The majority of people have no idea what amount of Inheritance Tax (IHT) will be payable when they die, a recent study conducted by Time Investments has observed. According to the survey conducted earlier this year 52% of Britons aged 55 and above did not know what their IHT tax bill would be . The Inheritance Tax rate stands at 40% and HM Revenue & Customs received £5.2bn in tax receipts in 2019-20 , which raises the question why are so many of us unaware of the tax and oblivious to the fact it can so easily apply to us?
Introduced in 1986, the Inheritance Tax rules have undergone numerous changes and amendments. The most recent significant change saw the introduction of the Residence Nil Rate Band (RNRB) in 2017. Where property is left to direct descendants (children, grandchildren and stepchildren), the RNRB can see a further £175,000 fall outside of the value of an individual’s estate for IHT purposes. The goal of this change was to effectively raise the Inheritance Tax threshold to £1m for married couples and civil partners under certain conditions.

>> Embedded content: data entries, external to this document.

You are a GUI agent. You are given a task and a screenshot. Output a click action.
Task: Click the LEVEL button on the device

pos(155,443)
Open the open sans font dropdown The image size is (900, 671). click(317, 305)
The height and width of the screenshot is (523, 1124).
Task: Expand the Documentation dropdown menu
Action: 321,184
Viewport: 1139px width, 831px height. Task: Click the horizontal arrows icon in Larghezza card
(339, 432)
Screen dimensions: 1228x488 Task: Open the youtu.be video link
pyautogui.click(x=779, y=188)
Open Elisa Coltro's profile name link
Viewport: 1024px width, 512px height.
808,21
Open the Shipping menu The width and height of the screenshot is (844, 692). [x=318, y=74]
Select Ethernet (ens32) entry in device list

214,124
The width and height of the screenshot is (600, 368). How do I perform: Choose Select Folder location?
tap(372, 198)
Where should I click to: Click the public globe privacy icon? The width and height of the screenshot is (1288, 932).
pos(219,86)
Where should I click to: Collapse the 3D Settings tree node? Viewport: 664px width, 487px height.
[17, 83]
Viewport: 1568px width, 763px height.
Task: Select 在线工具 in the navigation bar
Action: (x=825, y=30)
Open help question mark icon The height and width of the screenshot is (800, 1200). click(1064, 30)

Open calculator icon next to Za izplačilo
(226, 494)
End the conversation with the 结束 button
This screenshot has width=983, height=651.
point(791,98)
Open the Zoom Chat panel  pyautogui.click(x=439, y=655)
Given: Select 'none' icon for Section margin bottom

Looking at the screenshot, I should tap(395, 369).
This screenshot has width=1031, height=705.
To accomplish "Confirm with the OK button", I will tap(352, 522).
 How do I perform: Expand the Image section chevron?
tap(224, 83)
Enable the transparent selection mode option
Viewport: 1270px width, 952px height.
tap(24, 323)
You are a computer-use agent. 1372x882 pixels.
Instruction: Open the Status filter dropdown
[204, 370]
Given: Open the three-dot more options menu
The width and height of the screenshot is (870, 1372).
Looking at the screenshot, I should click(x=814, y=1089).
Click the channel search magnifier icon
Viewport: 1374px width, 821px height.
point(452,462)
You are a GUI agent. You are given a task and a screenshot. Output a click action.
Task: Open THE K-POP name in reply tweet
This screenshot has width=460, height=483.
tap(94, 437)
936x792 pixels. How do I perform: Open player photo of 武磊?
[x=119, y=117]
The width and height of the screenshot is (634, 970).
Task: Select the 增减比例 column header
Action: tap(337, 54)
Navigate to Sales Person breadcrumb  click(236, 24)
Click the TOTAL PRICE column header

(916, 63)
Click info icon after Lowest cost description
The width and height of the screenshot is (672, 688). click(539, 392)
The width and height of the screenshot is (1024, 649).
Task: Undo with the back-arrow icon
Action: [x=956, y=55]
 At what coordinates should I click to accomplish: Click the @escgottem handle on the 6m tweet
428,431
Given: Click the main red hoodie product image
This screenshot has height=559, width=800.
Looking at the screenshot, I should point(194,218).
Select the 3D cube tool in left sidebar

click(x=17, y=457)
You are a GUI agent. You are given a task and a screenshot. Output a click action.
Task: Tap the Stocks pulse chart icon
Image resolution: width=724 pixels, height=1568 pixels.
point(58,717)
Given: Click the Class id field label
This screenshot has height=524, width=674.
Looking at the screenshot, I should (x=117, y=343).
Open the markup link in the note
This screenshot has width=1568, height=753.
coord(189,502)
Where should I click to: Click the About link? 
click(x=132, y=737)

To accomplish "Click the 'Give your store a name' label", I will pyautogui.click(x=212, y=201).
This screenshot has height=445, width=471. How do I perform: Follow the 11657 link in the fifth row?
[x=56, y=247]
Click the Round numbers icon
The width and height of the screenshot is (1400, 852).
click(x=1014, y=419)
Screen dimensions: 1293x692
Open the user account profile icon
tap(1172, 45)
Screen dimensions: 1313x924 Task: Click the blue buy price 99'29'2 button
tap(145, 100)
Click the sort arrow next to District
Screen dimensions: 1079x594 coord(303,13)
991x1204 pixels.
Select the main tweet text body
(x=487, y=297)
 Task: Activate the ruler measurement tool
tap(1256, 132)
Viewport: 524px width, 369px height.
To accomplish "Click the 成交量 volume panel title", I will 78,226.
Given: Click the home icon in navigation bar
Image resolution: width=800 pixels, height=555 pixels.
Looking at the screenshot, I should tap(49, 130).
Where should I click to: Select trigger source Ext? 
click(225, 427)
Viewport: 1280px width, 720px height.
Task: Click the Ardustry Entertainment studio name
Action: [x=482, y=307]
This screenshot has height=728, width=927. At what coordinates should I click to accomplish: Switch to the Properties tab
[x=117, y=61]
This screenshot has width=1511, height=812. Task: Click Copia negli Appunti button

On the face of it, this appears to be a generous threshold, however those without direct descendants are unable to use the Residence Nil Rate Band. The standard Nil Rate Band means there is normally no IHT to pay if either the value of the estate is below the £325,000 threshold or the deceased leaves everything to their spouse or civil partner, a charity or other relevant organisations.
There is a general perception that the Inheritance Tax rules apply only to the very wealthy but with house prices coming to the market rising to an average of £338,447 in England, Wales and Scotland many of us may be shocked to learn just how easily our estate can fall within the threshold for Inheritance Tax . In the Chancellor’s budget, Rishi Sunak announced the IHT thresholds will be frozen until April 2026. Previously, the thresholds were expected to rise in line with inflation. This raises the concern that as ‘real’ prices rise over time, powered by a red-hot property market, more and more families will find their estates are valued over the thresholds.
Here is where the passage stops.